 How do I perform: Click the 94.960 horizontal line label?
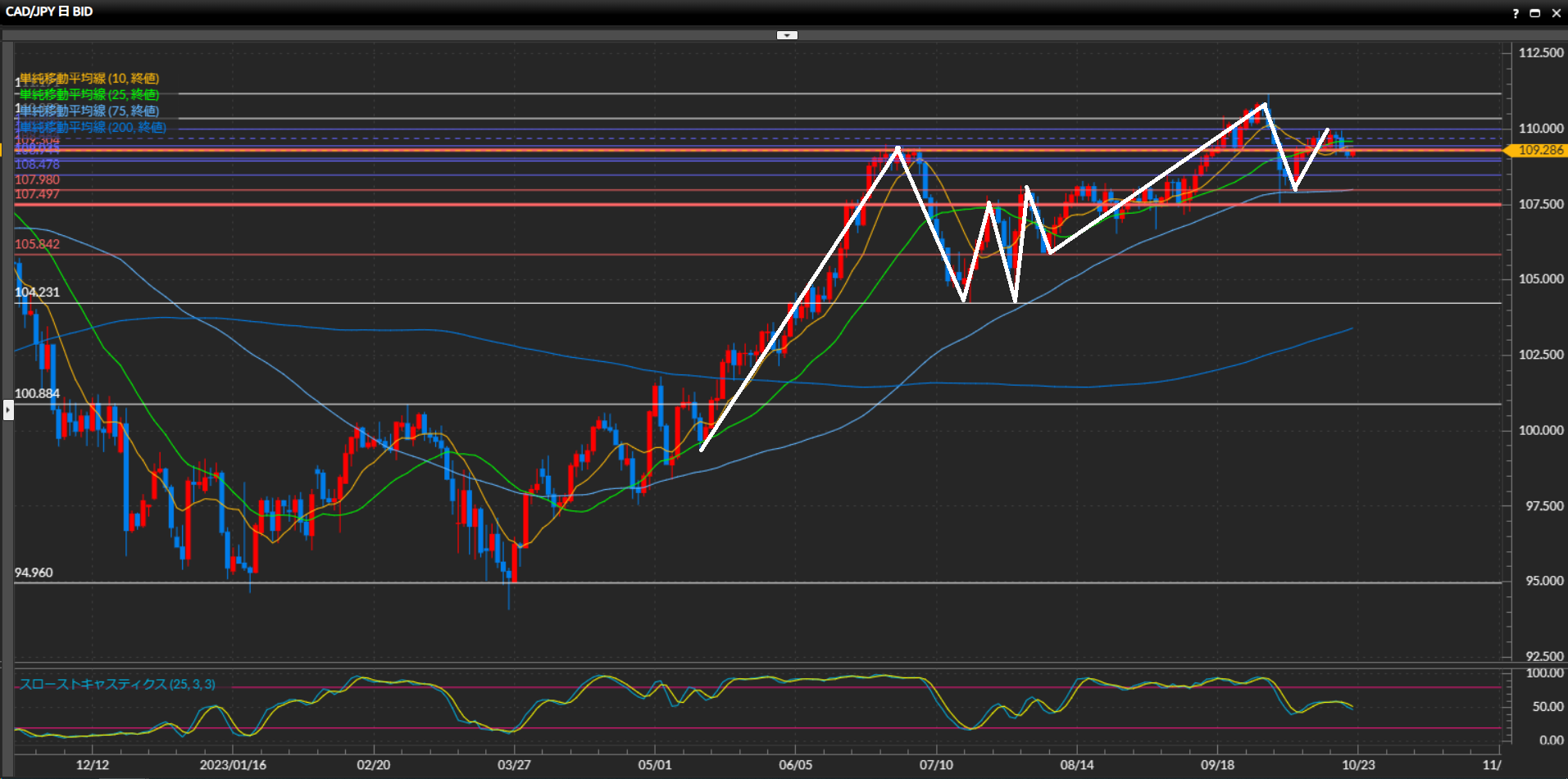34,573
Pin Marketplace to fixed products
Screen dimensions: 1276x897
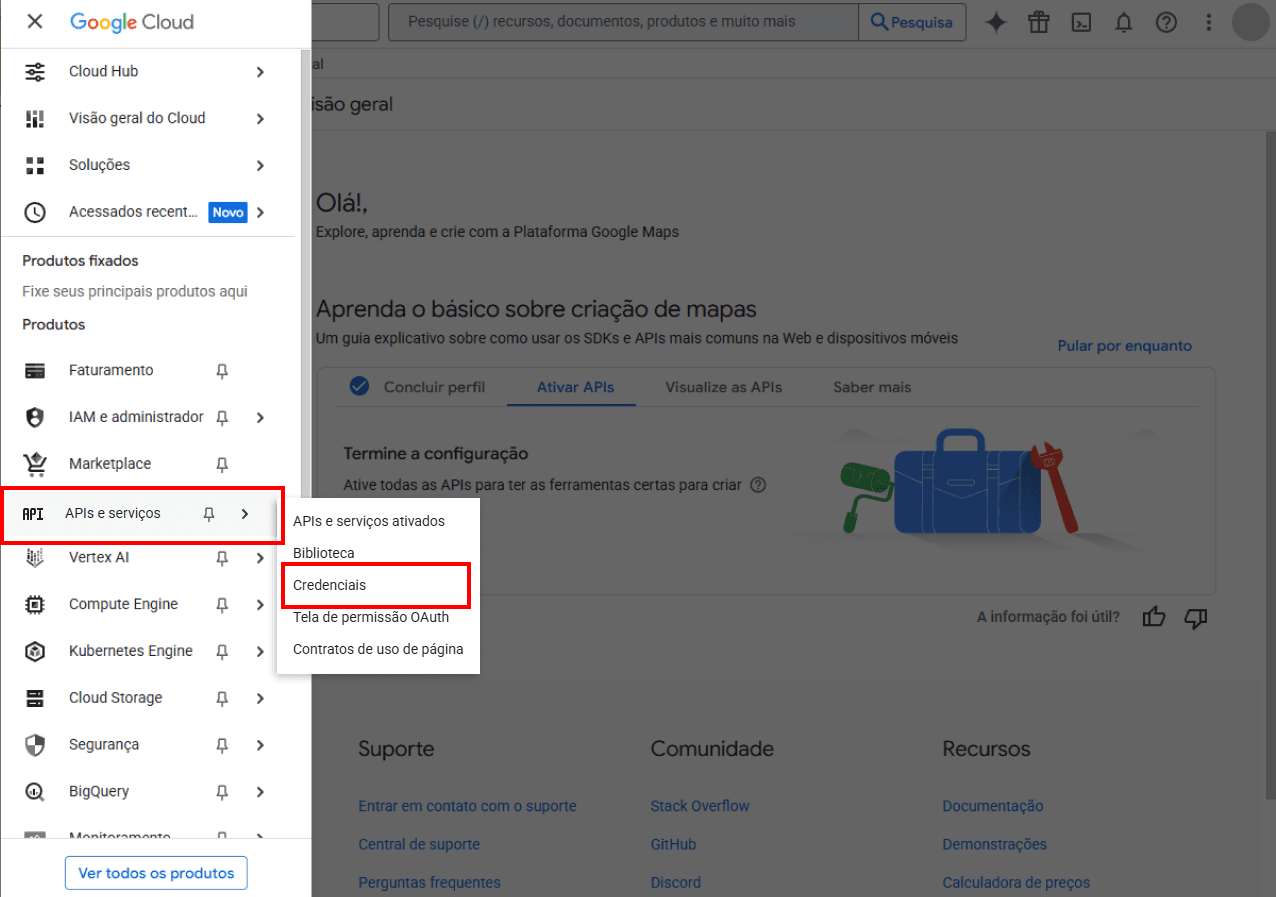[222, 464]
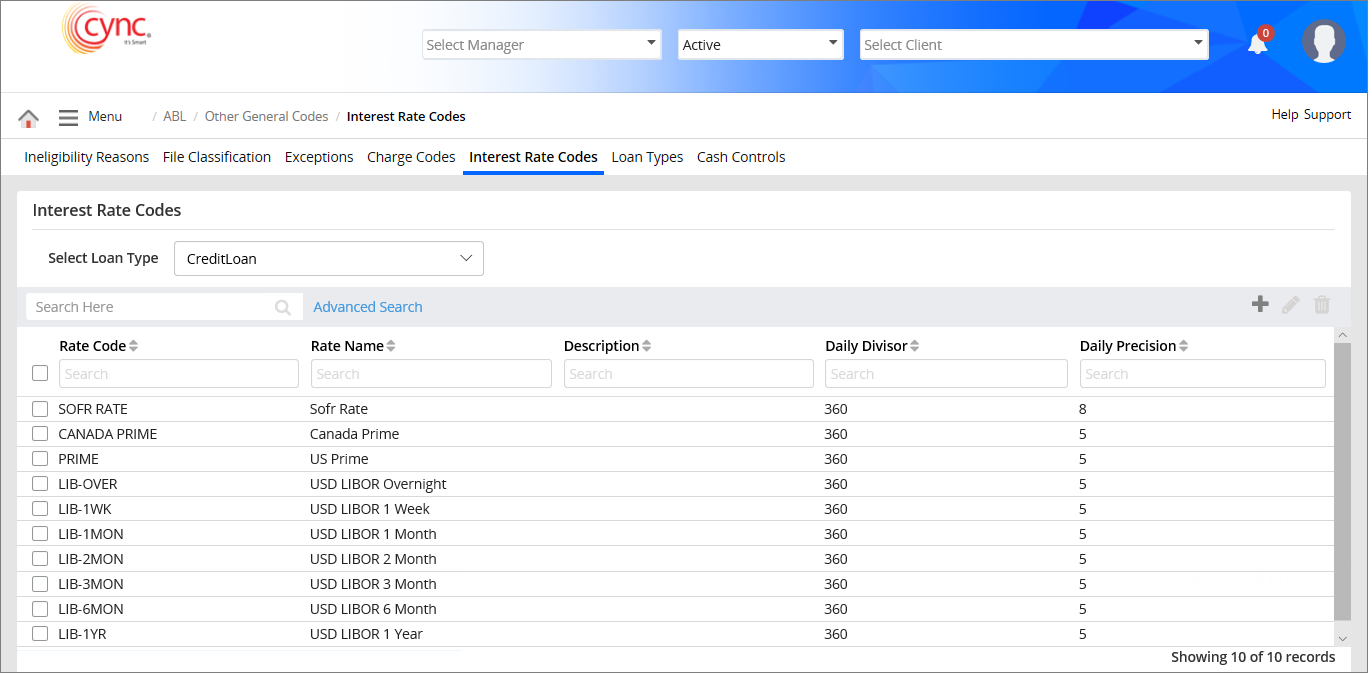Open the notifications bell icon

pyautogui.click(x=1258, y=44)
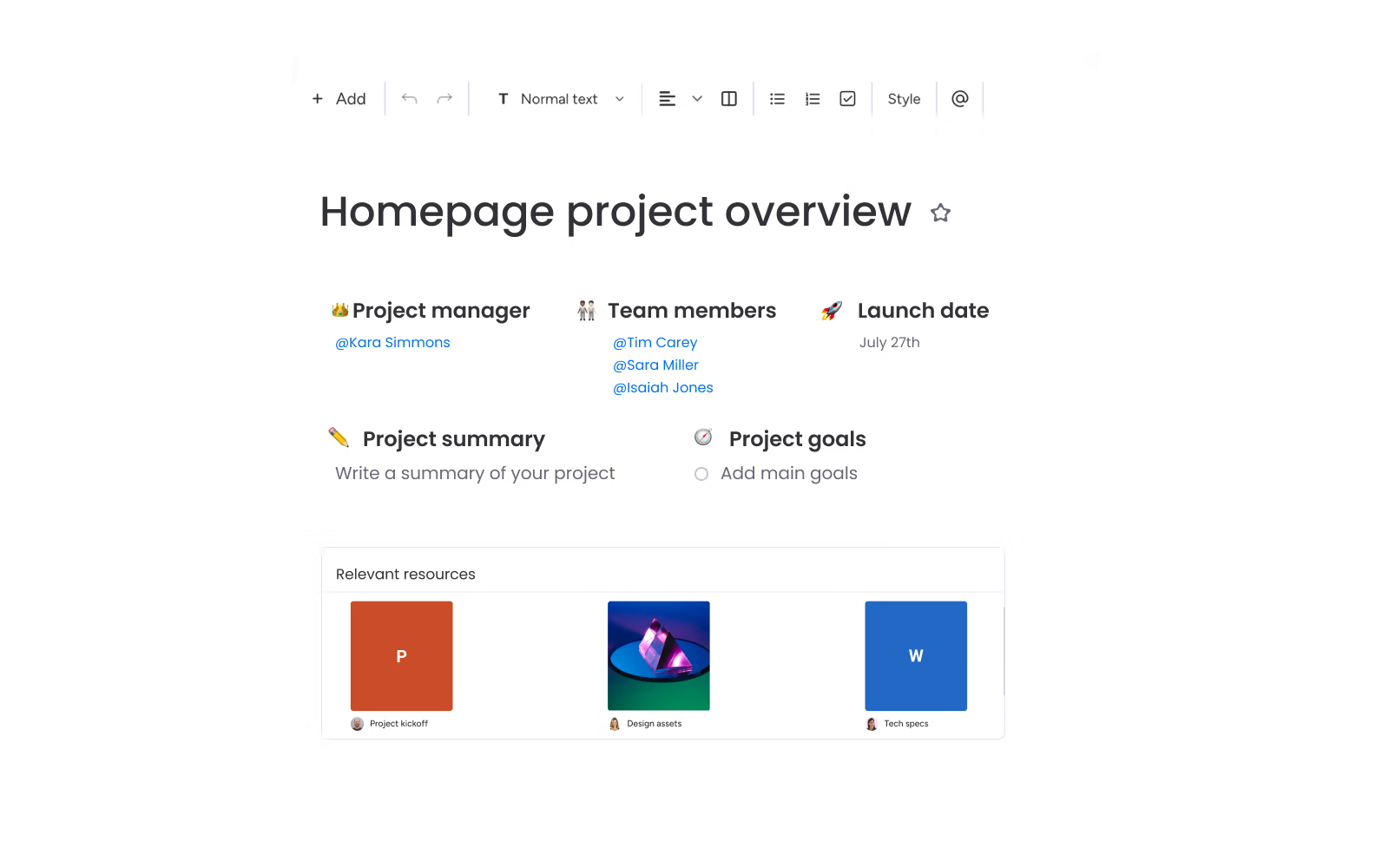The height and width of the screenshot is (868, 1389).
Task: Click the summary placeholder text field
Action: point(475,474)
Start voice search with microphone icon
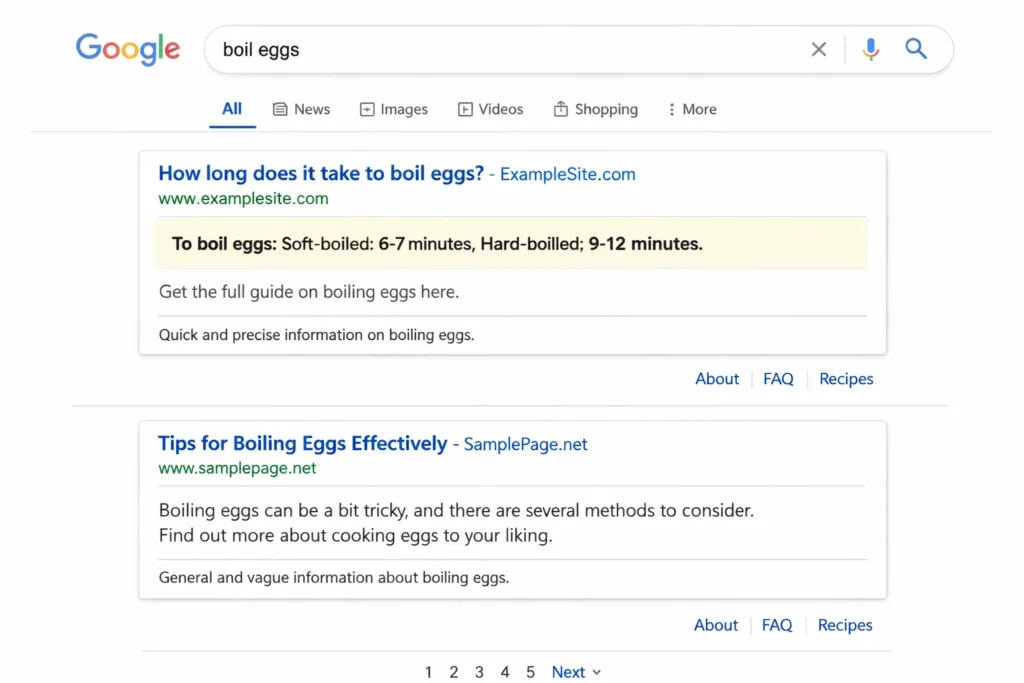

---------------

▶ _GIVEN INSTRUCTION_
Reproduce the lines of all the records above exactly, omitting the pictures from your answer.

▶ _EXERCISE RESULT_
 How do I perform: Click the 94.960 horizontal line label?
34,573
Pin Marketplace to fixed products
Screen dimensions: 1276x897
[222, 464]
Open the notifications bell icon

pyautogui.click(x=1258, y=44)
The height and width of the screenshot is (868, 1389).
Task: Click the summary placeholder text field
Action: point(475,474)
Start voice search with microphone icon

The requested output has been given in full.